It would be nice if they show any cancer cell with T cell coculture with ARID1A and PTEN mutation and T cell function.
Author Response
Dear Reviewer,
Thank you very much for your suggestion. Even though it would be a very informative experiment, we are not able to perform this analysis since the project was exclusively designed for being developed using human tumor samples. However, we will consider it for further research.
Reviewer 2 Report
The authors present here a well-written and documented work. I appreciate it very much and I consider this a valuable work worthy to be published. The major weakness of the study is the low number of patients enrolled. In addition, I have some minor improvement recommendations:
- the therapeutic protocol of the patients should be clearly stated in section 2.1 (received therapy, duration, etc)
- please provide the codes, clones, and provider of the antibodies used
- please provide the primers used for PCR in a table
- please provide more information regarding the NGS analysis (NGS platform used, extraction protocol and kit, etc)
Author Response
Dear Reviewer,
Thank you very much for your feedback and for your recommendations. Please, find below the commentaries related with them.
Regarding anti-PD-1/PD-L1 therapy, all but one patient were treated in clinical trials testing the regimens specified in Table 1, until progression and / or unacceptable toxicity. The remaining patient was treated with an anti-PD-1 drug until progression. Main text has been amended (please, see lines 93 -96).
- please provide the codes, clones, and provider of the antibodies used
The codes, clones and providers for the antibodies used in the study are listed in “Supplementary material. Immune microenvironment analysis”. Main text has also been amended (please, see lines 120-122)
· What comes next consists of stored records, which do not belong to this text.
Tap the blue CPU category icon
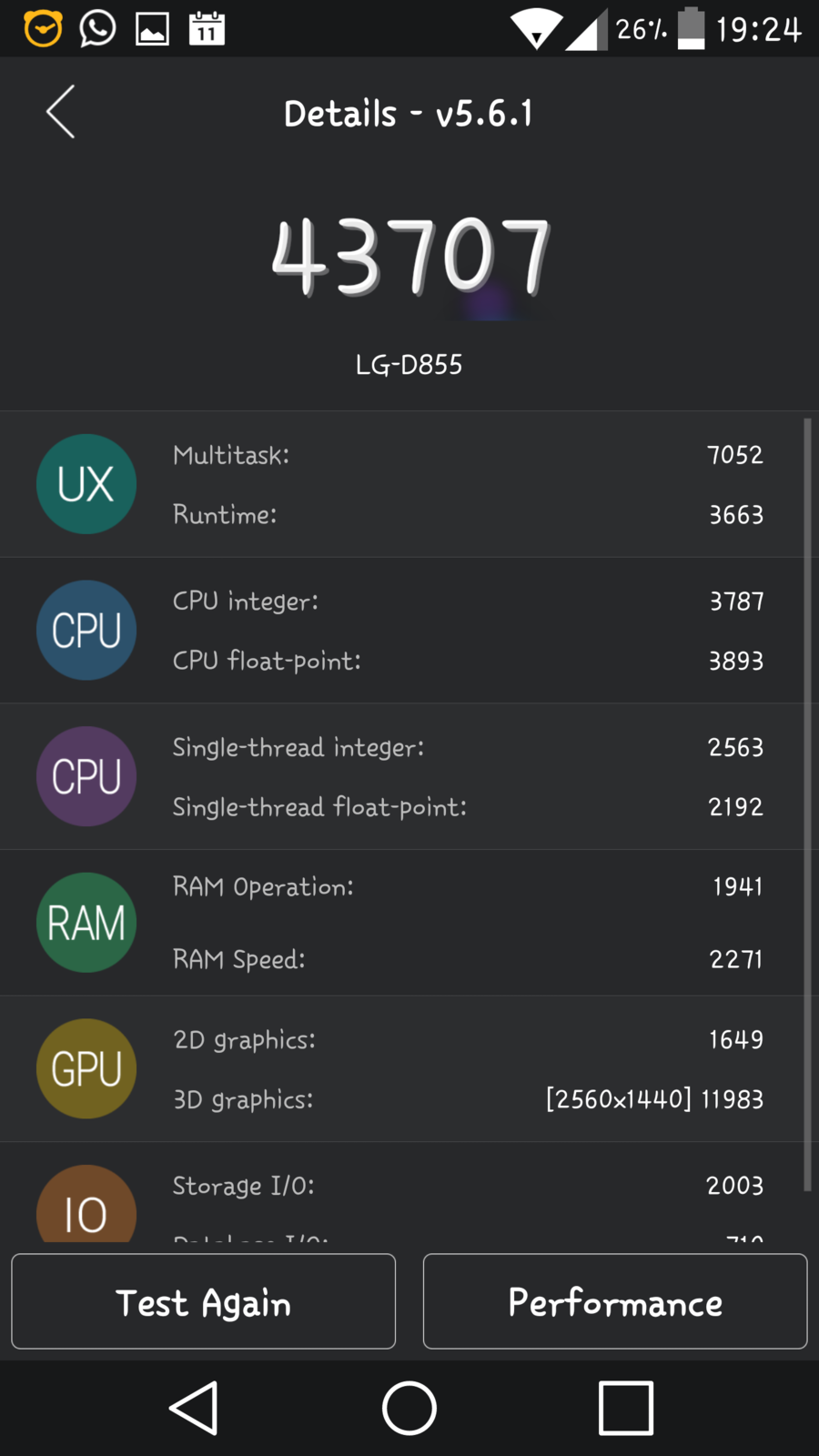 [x=86, y=631]

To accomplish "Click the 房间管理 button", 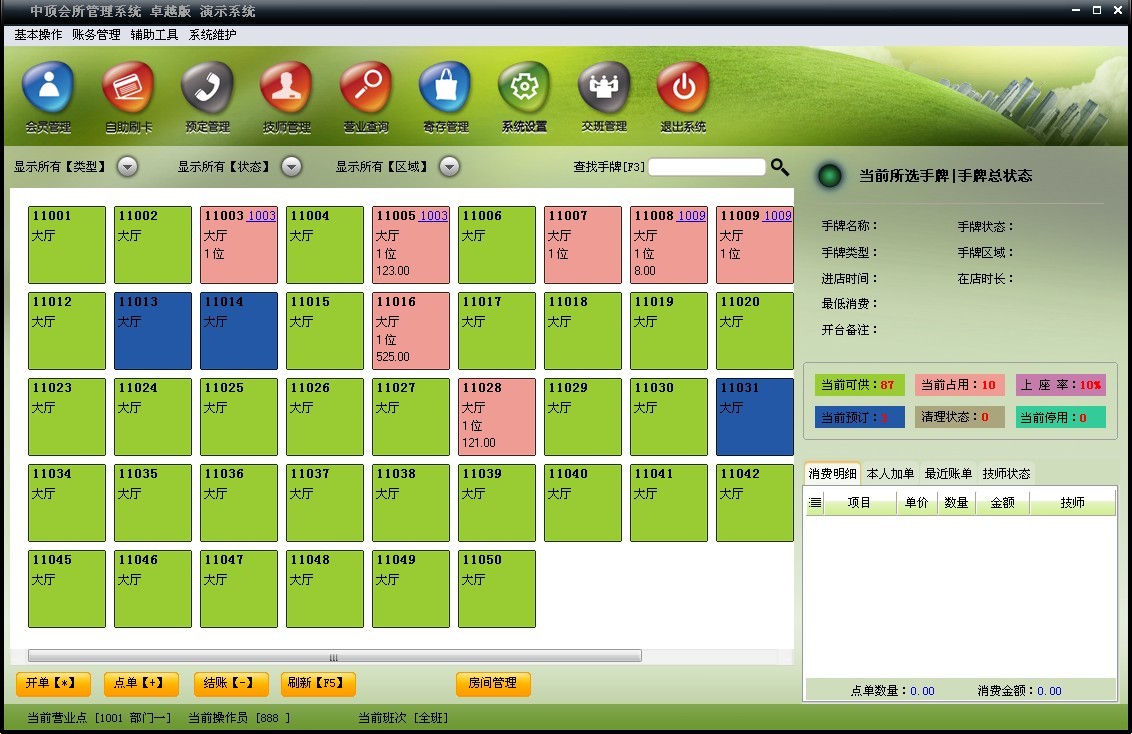I will (x=493, y=683).
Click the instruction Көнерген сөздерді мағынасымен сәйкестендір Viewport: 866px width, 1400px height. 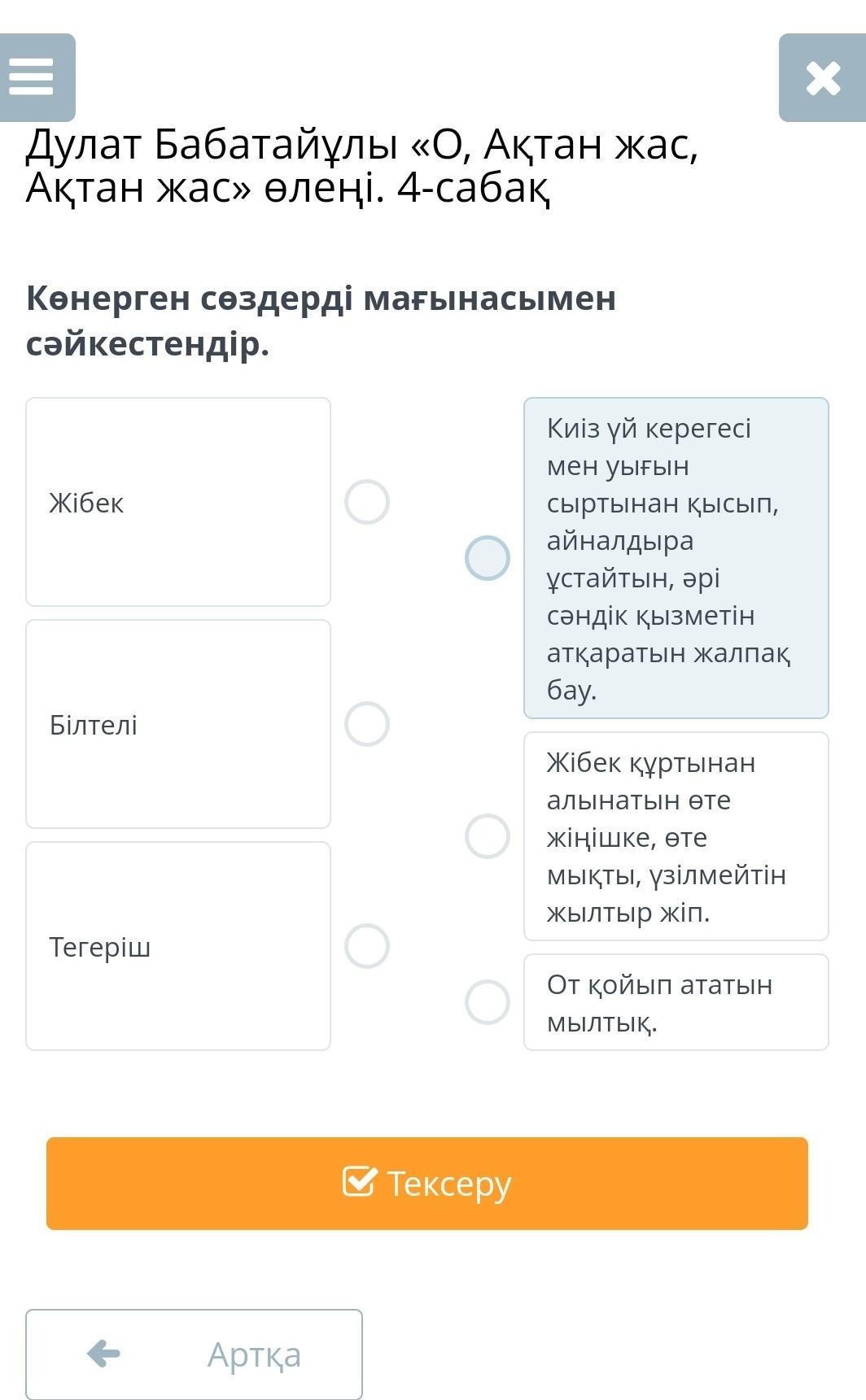pyautogui.click(x=321, y=321)
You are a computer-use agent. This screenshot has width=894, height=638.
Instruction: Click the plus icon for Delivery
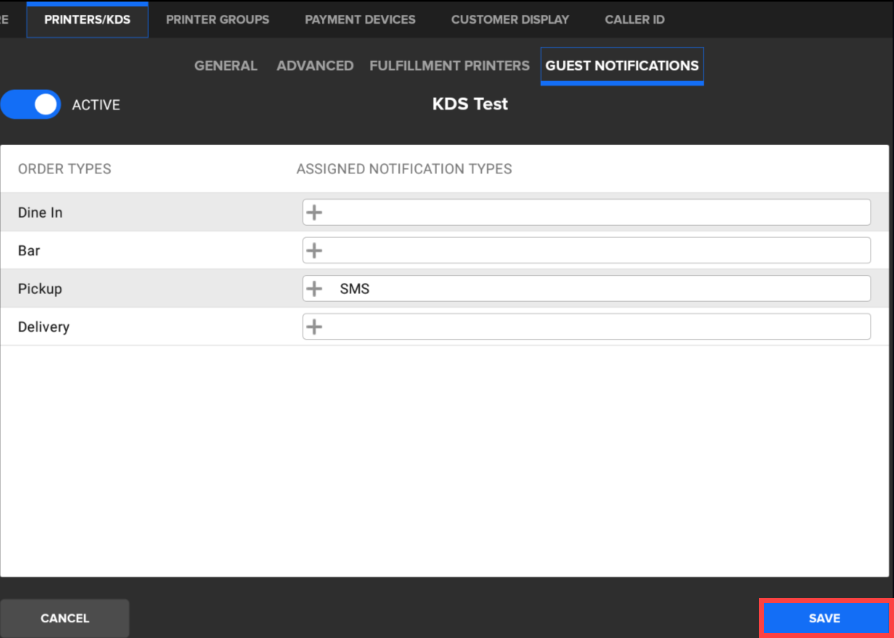[314, 326]
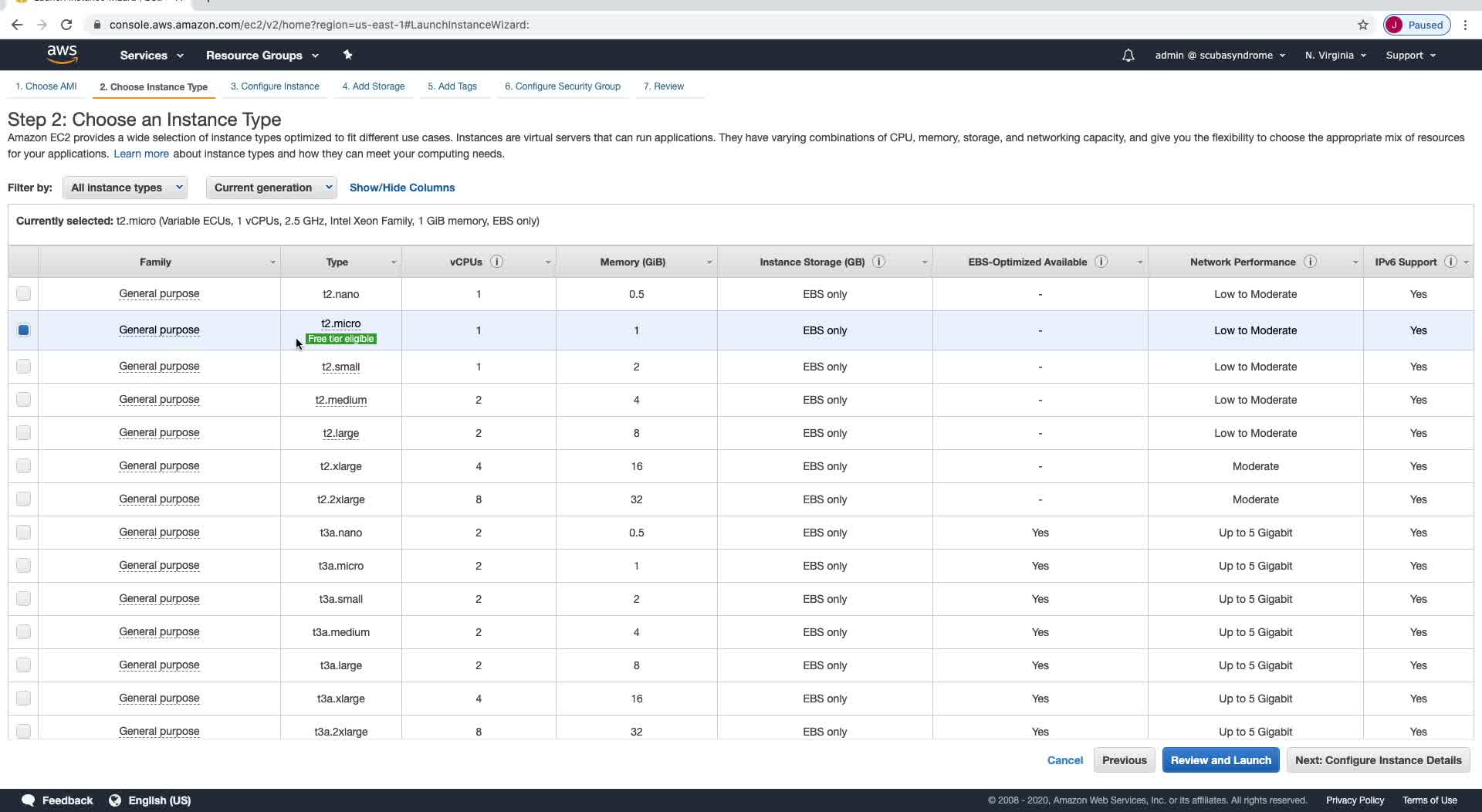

- please provide the primers used for PCR in a table
Unfortunately, we can’t provide this information because we used the commercial kit Promega MSI Analysis System version 1.2, and it is not available in the datasheet. Main text has been amended (please, see lines 129-130)
- please provide more information regarding the NGS analysis (NGS platform used, extraction protocol and kit, etc)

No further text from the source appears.